As I watched the news, I cried. I knew that my next trip in the spring to Louisiana would be very different. I didn't know what to expect, especially after seeing images like this on the news.
When I did return in April, there were still cars stacked, yes, stacked under I-10 interchanges. There was trash all down I-10. Many restaurants on Bourbon Street were closed or on restricted hours. It was quiet, calm, yet surreal. Nothing would ever be the same.
I just can't imagine what it would have been like to be there 10 years ago. But Julie T. Lamana puts us all there as she tells Armani Curtis's story in Upside Down in the Middle of Nowhere.
The storm come and takes out power, as well as trees. Just as things seem to be all right, the flood waters come. And Armani's story changes her life. She ends up having to take care of her siblings and find shelter. Through her courage, she takes care of her family and finds people who can help her.

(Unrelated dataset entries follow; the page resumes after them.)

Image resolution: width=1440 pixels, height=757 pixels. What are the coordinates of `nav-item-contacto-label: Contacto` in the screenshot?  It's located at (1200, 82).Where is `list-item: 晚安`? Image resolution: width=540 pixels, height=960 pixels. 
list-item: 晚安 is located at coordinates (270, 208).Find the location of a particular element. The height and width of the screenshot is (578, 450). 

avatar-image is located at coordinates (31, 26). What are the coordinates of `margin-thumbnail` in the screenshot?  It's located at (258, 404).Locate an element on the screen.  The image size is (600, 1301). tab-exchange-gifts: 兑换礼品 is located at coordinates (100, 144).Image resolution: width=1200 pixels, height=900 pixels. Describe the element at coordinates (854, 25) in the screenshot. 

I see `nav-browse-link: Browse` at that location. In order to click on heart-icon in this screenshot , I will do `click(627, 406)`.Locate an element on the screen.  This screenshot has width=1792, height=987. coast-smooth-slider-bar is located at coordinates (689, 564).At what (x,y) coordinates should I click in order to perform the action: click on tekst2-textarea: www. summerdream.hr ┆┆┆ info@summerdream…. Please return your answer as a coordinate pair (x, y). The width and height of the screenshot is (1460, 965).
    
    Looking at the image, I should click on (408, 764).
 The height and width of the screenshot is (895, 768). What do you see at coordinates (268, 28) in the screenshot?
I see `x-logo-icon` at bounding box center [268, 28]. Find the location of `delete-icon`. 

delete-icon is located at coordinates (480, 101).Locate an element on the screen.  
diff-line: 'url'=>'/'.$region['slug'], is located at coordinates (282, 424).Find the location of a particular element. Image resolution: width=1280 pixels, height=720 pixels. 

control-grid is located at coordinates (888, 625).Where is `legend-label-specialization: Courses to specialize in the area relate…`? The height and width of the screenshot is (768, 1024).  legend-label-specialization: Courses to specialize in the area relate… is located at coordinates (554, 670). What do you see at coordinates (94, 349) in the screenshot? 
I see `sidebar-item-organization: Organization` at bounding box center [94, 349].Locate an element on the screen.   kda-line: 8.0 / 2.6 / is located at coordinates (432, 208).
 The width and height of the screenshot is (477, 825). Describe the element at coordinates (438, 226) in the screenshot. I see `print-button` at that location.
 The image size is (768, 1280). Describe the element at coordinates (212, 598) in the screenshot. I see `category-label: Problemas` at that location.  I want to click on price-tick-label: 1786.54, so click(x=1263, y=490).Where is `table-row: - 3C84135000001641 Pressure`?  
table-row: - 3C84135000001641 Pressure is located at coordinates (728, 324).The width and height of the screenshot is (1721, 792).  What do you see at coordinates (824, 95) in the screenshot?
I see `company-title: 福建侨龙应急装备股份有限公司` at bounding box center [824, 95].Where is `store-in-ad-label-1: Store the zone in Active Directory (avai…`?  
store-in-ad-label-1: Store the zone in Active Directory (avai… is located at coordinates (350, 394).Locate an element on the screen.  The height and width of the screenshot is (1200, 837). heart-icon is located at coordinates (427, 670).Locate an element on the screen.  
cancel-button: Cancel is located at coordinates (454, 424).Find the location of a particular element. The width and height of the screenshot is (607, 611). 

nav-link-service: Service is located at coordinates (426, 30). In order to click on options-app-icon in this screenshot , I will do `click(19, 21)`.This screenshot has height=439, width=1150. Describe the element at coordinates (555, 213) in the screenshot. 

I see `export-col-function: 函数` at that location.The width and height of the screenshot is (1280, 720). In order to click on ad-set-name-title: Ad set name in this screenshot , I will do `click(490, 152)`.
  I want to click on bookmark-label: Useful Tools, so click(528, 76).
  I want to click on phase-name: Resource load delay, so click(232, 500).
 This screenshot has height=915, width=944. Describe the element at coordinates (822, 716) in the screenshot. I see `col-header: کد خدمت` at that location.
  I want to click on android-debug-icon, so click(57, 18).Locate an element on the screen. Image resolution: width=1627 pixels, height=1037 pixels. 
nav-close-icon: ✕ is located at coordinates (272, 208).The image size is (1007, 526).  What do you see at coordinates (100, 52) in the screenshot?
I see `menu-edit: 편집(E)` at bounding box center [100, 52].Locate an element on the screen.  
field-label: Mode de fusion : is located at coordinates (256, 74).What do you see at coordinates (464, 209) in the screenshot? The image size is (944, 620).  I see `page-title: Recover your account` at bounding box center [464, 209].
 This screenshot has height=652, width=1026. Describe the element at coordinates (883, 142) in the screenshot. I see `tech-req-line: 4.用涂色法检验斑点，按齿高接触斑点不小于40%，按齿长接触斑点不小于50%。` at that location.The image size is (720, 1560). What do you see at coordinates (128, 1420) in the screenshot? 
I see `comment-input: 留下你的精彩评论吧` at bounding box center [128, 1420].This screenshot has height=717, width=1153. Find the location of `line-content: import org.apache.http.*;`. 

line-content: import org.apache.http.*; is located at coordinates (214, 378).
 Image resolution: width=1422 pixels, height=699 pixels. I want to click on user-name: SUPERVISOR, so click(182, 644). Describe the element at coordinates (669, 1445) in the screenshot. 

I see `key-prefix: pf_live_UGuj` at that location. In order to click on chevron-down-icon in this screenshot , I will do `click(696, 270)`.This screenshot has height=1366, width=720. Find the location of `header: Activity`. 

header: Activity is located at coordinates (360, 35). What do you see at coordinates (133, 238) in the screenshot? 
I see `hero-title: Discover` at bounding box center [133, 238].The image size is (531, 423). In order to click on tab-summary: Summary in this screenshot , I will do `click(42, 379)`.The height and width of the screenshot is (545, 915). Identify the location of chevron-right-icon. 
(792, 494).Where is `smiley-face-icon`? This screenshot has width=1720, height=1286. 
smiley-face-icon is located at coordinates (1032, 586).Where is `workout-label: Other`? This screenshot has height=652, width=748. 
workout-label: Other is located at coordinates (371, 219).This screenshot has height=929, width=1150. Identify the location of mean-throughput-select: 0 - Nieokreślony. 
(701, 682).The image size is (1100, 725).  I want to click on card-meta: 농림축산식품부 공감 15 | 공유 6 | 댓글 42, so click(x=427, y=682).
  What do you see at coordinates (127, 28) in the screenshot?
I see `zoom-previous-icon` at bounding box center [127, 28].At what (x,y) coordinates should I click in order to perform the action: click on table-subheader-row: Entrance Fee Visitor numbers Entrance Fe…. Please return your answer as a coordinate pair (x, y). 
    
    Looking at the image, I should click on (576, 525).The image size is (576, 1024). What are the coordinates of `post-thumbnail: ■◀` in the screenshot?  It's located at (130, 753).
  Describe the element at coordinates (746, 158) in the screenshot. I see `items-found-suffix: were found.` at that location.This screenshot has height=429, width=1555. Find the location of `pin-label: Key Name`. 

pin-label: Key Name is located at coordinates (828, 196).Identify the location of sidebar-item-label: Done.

I cried, and so did my son. His teacher last year knew I was from Louisiana and moved him into the reading group to read this book. We read it together every night, each with our own copy. We talked about it. We looked at pictures. I remembered it for him since he was only a year old when Katrina hit. He cried when Armani's life began to turn upside down, and I cried with him.
For a child, this book is amazing to show how the children of Katrina lived and survived.
10 years ago tomorrow, the residents of New Orleans' lives changed forever. I'll never forget my own feelings as I thought about my family and friends.